A paper led by Zak Shumaylov and Peter Zaika (both at the University of Cambridge, UK) will be presented at ICLR 2025.

Z Shumaylov, P Zaika, J Rowbottom, F Sherry, M Weber, and CB Schönlieb. Lie algebra canonicalization: Equivariant neural operators under
arbitrary Lie groups
 ICLR 2025

This paper introduces LieLAC, a canonicalization approach for enforcing equivariance in neural operator based PDE solver. LieLAC is applicable even without full group knowledge and enables robust symmetry alignment of pre-trained models.

A second paper from the AstroAI Initiative at the Center for Astrophysics | Harvard & Smithonian will be presented at the ICLR Re-Align Workshop.

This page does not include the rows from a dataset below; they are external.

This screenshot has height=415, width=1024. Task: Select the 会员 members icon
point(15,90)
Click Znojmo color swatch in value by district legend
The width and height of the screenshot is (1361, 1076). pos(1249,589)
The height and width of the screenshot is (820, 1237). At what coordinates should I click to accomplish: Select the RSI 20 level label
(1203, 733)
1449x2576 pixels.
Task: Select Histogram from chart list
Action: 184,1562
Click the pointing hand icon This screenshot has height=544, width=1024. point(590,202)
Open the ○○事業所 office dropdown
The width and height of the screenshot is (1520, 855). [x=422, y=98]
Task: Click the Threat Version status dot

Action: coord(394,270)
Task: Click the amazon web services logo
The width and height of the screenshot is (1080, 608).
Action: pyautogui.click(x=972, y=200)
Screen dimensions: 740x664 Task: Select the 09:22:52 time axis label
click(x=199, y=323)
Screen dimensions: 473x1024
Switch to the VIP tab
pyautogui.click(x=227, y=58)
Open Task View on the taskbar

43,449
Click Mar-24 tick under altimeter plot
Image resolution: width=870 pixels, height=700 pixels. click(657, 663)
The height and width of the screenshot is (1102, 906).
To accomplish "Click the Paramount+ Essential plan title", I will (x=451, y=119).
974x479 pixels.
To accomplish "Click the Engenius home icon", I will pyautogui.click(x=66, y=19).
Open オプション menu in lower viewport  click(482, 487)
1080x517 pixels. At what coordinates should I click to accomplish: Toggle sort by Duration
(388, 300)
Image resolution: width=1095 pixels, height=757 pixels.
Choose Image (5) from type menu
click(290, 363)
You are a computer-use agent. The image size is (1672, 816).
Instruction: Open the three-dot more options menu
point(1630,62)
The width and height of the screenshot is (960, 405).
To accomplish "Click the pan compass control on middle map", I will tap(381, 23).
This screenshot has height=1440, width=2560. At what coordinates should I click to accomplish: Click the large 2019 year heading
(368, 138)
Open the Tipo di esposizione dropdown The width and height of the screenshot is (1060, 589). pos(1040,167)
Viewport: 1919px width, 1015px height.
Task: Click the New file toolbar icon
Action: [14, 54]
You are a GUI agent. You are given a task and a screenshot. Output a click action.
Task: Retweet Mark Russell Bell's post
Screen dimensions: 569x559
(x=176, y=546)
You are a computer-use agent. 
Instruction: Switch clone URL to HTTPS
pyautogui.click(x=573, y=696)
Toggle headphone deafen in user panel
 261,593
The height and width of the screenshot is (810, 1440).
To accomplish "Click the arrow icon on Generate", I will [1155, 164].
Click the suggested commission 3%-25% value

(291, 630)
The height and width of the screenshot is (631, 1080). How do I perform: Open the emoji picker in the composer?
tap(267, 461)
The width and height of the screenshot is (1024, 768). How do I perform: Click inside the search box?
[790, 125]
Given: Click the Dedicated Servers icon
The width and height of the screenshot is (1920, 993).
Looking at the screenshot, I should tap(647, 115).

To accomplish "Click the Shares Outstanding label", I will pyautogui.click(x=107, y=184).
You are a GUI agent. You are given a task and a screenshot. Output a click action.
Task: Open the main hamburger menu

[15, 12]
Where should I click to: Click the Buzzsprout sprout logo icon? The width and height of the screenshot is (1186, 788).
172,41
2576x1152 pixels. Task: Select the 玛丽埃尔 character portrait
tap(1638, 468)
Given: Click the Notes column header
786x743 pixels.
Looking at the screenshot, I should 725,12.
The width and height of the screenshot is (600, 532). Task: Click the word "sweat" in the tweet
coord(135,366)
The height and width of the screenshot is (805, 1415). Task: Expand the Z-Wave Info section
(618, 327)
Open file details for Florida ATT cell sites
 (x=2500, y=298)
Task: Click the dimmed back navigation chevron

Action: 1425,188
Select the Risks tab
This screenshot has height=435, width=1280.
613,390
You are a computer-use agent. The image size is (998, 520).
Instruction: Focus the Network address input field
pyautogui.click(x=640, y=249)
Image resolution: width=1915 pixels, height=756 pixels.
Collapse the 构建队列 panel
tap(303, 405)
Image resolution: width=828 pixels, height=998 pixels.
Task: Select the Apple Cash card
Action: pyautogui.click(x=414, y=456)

JR Martínez-Galarza, NO Pinciroli Vago, S Raval, C Cuesta-Lazaro, M Weber, D Alvarez-Melis, A Accomazzi, C Garraffo, J Knutson, R Thill, CB Green, I Ahangama. Augmenting X-ray Astronomical Representations with Scientific Knowledge through Contrastive Learning. ICLR Workshop on Representational Alignment (Re-Align)

This paper uses physics-informed alignment of X-ray data and LLM-based text embeddings via contrastive learning for regression tasks and anomaly detection in astrophysics.